I went home for breakfast and watched on YouTube her hilarious “Ballad of Freda and Barry” — the song of the randy wife urging on her increasingly reluctant husband (“Bend me over backwards on me hostess trolley . . .”). Wood was a great pioneer of female comics, and multi-talented in an age when so many performers have only one endlessly hyped and repeated act.
Bizarrely, perhaps, she made me think of women pioneers in the Church. Twenty-two years after the first ordinations to the priesthood, I see a parallel with the way those first women priests had so often, like her, to blend exquisite subtlety with a robust sense of the ridiculous, if only to survive in a Church that alternately ignored and patronised them.
They also had to perfect the art of being non-threatening. Wood was brilliant at this. When she was in her early days as a television performer, she cultivated a pudding-basin haircut, knits, unflattering trousers, and trainers, projecting herself more as a big cousin from the north than as the star that she actually was.
She had a highly sensitive ear for language, nuance, and rhythm — all gifts that priests need if they are “to hear as those who are taught”. She was sharp, but not cruel; she made ordinary stuff poetic, especially ordinary female stuff; and it all seemed easy.
Even in the spotlight, she managed to give the impression that she had just turned up for a chat. The women who have advanced in the Church have not looked for stardom, but have often been superlative and creative listeners, using the soft skills of observation and dry humour gently to subvert the way the Church works. Modesty has proved a virtue for them, as it did for her.
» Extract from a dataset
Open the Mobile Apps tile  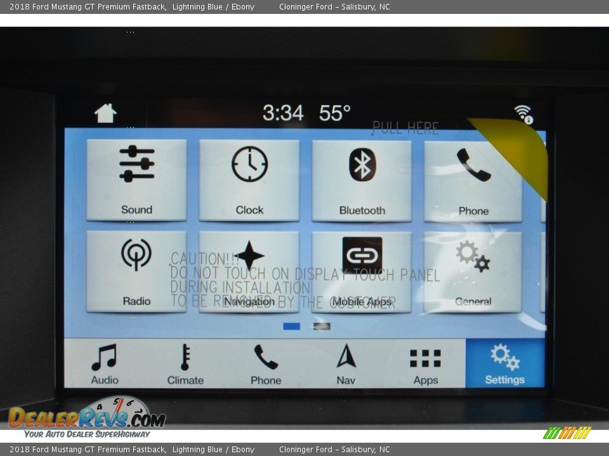coord(362,272)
There was a sad side to Wood. She had therapy for long-term eating problems, being always convinced that she was too fat. I have met similar problems with women clergy, where the conundrum of the role meets an inner insecurity, and is expressed through fears about the body.
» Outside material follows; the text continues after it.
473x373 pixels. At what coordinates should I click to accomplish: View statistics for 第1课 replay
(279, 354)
Wood found some spiritual succour by attending Quaker meetings. I would suggest that we are all doomed, unless we find time and space to listen for the healing silence of God. Meanwhile, Victoria, rest in peace. And thank you for paving the way for others.
The Revd Angela Tilby is Diocesan Canon of Christ Church, Oxford, and Continuing Ministerial Development Adviser for the diocese of Oxford.